Pamela Kelly with Shelley Thompson
Translating Museum Treasures Into Products
BY SHELLY THOMPSON
As the founder and director of the Museum of New Mexico Foundation’s licensing program, Pamela Kelly helps to translate treasures from the collection into products that are sold across the country. El Palacio asked her to tell us more about how the program operates, and about what makes New Mexico collections attractive to manufacturers nationwide.
Thompson: What was your background before you started the licensing program. And how did the licensing program begin?
Kelly: The program was born from a combination of life history and work experience. I am a third-generation Santa Fean who gained a unique appreciation of our state and its history by attending cultural events and visiting our museums. After I completed my M.B.A., I was fortunate to work for two innovative companies whose mission respected and supported ethnic communities and their environments. My first job was with the UK-based company The Body Shop. Its founder, Anita Roddick, hired me to research plants and herbs of New Mexico as potential product ingredients. We developed a line of hair and skin care products using blue corn purchased from Santa Clara Pueblo and a shampoo using yerba de la negrita from a supplier in Arizona. This success secured me a full-time position with the company, which further taught me to appreciate the value traditional practices can bring to new markets.

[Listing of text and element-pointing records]
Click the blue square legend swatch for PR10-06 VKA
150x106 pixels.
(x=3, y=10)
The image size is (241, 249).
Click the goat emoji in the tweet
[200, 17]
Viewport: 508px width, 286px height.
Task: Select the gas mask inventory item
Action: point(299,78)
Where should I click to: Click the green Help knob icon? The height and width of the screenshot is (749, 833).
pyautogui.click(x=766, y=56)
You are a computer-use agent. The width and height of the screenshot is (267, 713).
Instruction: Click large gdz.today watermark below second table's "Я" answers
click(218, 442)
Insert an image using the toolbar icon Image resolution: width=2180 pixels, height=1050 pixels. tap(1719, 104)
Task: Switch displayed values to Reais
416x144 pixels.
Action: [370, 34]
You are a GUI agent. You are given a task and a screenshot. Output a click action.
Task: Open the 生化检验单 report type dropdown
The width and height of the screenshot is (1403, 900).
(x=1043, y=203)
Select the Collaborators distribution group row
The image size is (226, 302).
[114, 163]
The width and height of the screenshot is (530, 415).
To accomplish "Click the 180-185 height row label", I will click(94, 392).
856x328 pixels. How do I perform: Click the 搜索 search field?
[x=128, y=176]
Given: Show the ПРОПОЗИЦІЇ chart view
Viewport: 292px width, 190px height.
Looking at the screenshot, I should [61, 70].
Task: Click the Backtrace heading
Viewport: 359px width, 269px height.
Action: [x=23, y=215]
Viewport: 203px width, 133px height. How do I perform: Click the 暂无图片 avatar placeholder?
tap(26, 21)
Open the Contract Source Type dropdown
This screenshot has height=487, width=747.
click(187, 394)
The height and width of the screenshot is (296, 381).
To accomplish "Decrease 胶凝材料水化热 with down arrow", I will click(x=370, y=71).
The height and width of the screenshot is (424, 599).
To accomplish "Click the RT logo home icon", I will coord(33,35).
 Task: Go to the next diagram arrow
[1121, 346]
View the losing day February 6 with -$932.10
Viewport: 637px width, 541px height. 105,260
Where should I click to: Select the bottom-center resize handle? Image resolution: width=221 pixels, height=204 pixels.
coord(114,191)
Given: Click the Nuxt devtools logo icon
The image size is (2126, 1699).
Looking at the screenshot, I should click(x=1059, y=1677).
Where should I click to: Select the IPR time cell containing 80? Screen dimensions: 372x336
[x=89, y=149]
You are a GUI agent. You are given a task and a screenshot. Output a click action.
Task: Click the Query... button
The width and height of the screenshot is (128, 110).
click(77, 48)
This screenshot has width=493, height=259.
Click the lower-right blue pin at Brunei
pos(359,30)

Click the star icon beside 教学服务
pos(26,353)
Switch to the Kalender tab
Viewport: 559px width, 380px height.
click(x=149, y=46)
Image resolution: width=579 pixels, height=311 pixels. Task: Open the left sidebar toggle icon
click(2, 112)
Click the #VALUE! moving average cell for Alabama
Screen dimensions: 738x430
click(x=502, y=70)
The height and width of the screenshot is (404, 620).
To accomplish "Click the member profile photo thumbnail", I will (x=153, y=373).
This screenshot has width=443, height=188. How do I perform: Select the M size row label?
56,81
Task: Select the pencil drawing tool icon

TASKS TO PERFORM.
1. Substitute "image" for "screenshot" in the listing from its first line through the line containing "click(218, 442)", and give those lines back with nothing else changed.
2. Continue the interview about the museum licensing program from where it stops.
The listing is unrelated to the interview about the museum licensing program.

ANSWERS FOR THE TASKS.
1.
Click the blue square legend swatch for PR10-06 VKA
150x106 pixels.
(x=3, y=10)
The image size is (241, 249).
Click the goat emoji in the tweet
[200, 17]
Viewport: 508px width, 286px height.
Task: Select the gas mask inventory item
Action: point(299,78)
Where should I click to: Click the green Help knob icon? The height and width of the image is (749, 833).
pyautogui.click(x=766, y=56)
You are a computer-use agent. The width and height of the image is (267, 713).
Instruction: Click large gdz.today watermark below second table's "Я" answers
click(218, 442)

2.
My next job was with Smith & Hawken, running their expanding retail operation. Then I represented several major accessory and home décor manufacturers, and developed product for several of San Francisco’s home décor companies—Williams-Sonoma, Cost Plus, Banana Republic, and Chambers. Having worked with these international companies, I started to think of home and what my skills sets could offer my community and conceived the licensing program to promote the museums’ collections.
Thompson: What are the goals of the licensing program?
Kelly: The goals are the same as those of the foundation: to promote and support the institutions that comprise the Museum of New Mexico. The success can be judged on two fronts: financial and promotional. Since the program’s inception in 1998, it has contributed close to a million dollars to the museum. And our efforts have generated countless articles about the museums and their collections in newspapers and magazines across the country.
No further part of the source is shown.